West Seattle Junction FC is an American soccer club based in Seattle, Washington. The club plays in the Northwest Division of USL League Two, a semi-professional summer league. Junction FC began play in the 2024 season, where they finished fifth in the division.

The team's home stadium is Nino Cantu Southwest Athletics Complex, on the campus of Chief Sealth International High School. A women's team, West Seattle Rhodies FC, was announced in October 2024 and debuted in the USL W League with the 2025 season.

== History ==
The club was founded in 2023 by Jessica Pierce ahead of the 2024 season. The team is based in the West Seattle neighborhood and would play its home matches in the Nino Cantu Southwest Athletics Complex.

West Seattle Junction FC played their first match on May 19, 2024, tying 2–2 versus Capital FC from Salem, Oregon. On their second-to-last match of the season, the team held Román Torres Foundation Night, where the former Seattle Sounders legend was in attendance, signing autographs and selling his book. The match ended in a 2–2 draw versus Midlakes United. West Seattle Junction FC finished their first season in 5th place in the Northwest Division and did not qualify for the playoffs.

The club started the 2025 season on a cold streak as they went winless throughout their first 10 matches. Despite the slow start, they won their last four matches of the season, which placed them 6th in the Northwest Division to end the 2025 season. The team held a community art event on their June 22 match versus Tacoma Stars FC to highlight local artists. They additionally had a merchandise line drop at the match, which included merch inspired by well-known West Seattle muralist Desmond Hansen. The match ended in a 0-0 draw. The club's final home match of the 2025 season was a thriller as West Seattle Junction FC came back from a 0–3 deficit at halftime to win 4–3 against Bigfoot FC.

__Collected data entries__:
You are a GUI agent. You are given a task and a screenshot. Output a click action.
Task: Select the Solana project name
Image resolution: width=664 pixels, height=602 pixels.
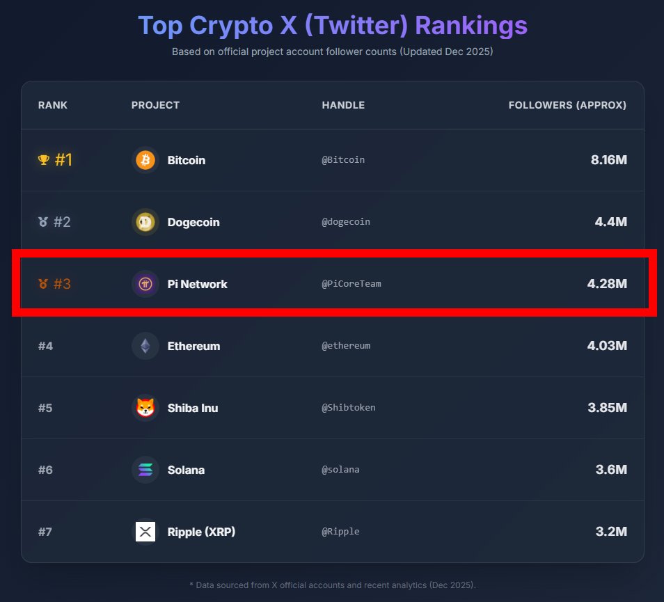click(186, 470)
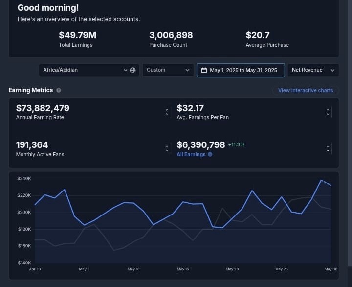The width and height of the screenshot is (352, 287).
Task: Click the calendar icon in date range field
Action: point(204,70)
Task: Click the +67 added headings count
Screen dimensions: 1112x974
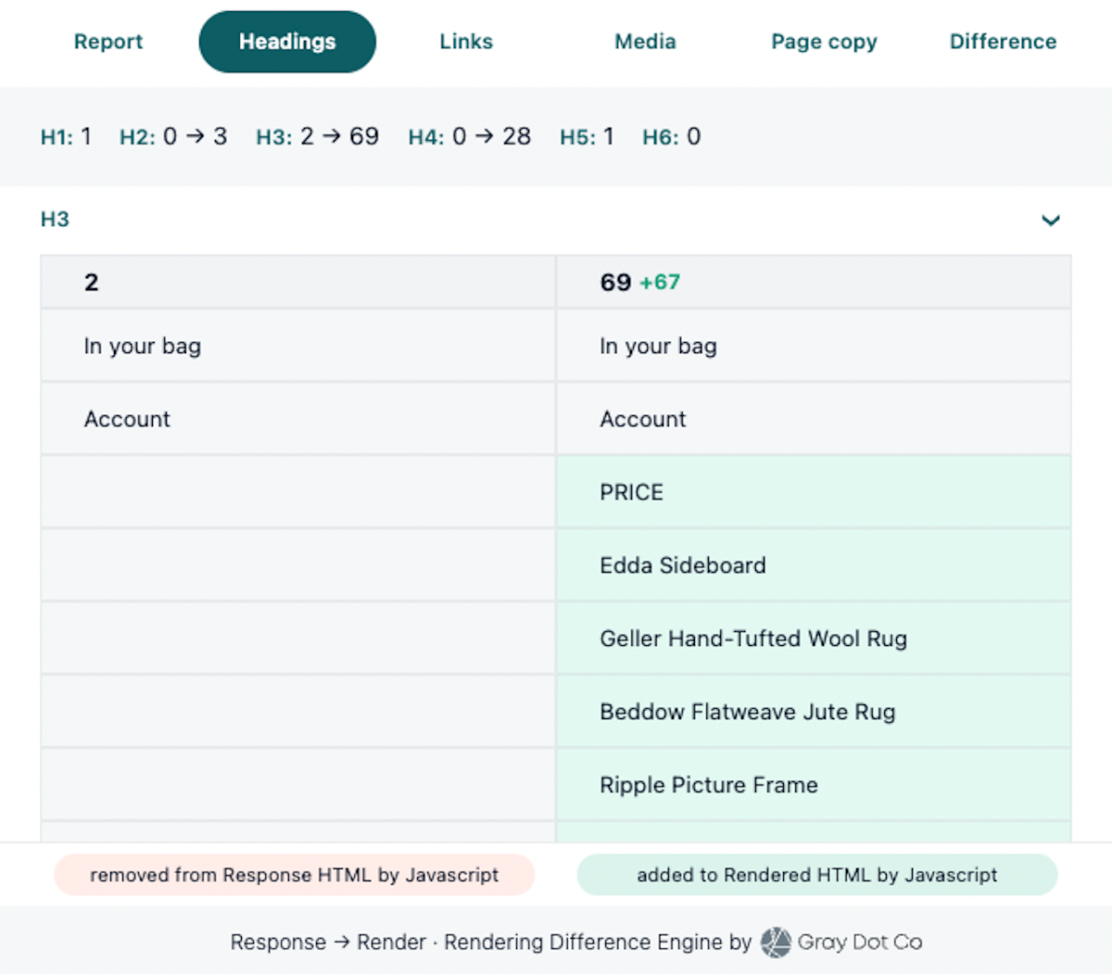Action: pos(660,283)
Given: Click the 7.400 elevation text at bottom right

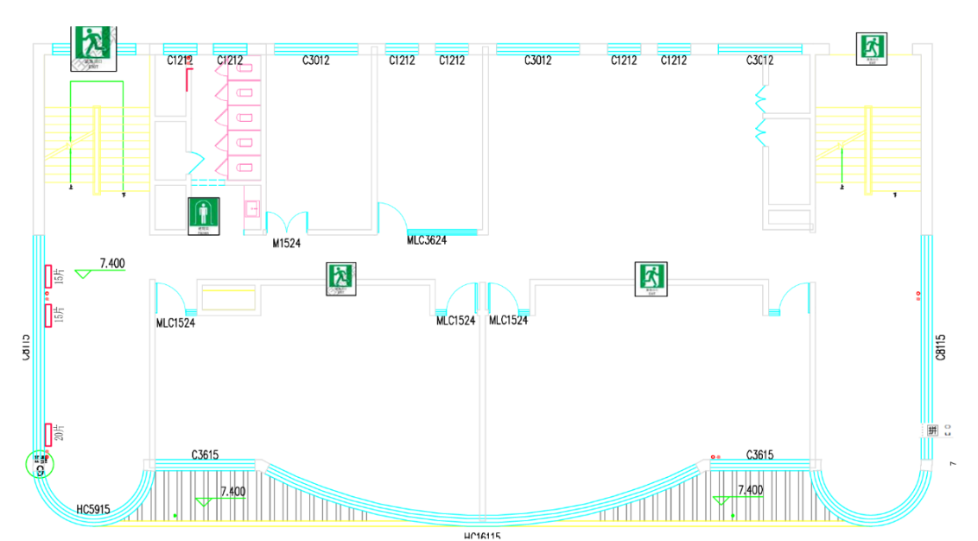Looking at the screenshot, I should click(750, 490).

__Check your understanding__:
(1) According to the West Seattle Junction FC text, on what date did the club play its first match?
(2) Using the West Seattle Junction FC text, explain why the team held a community art event at its June 22 match against Tacoma Stars FC.

__Results by task__:
(1) May 19, 2024.

(2) The team held the community art event to highlight local artists.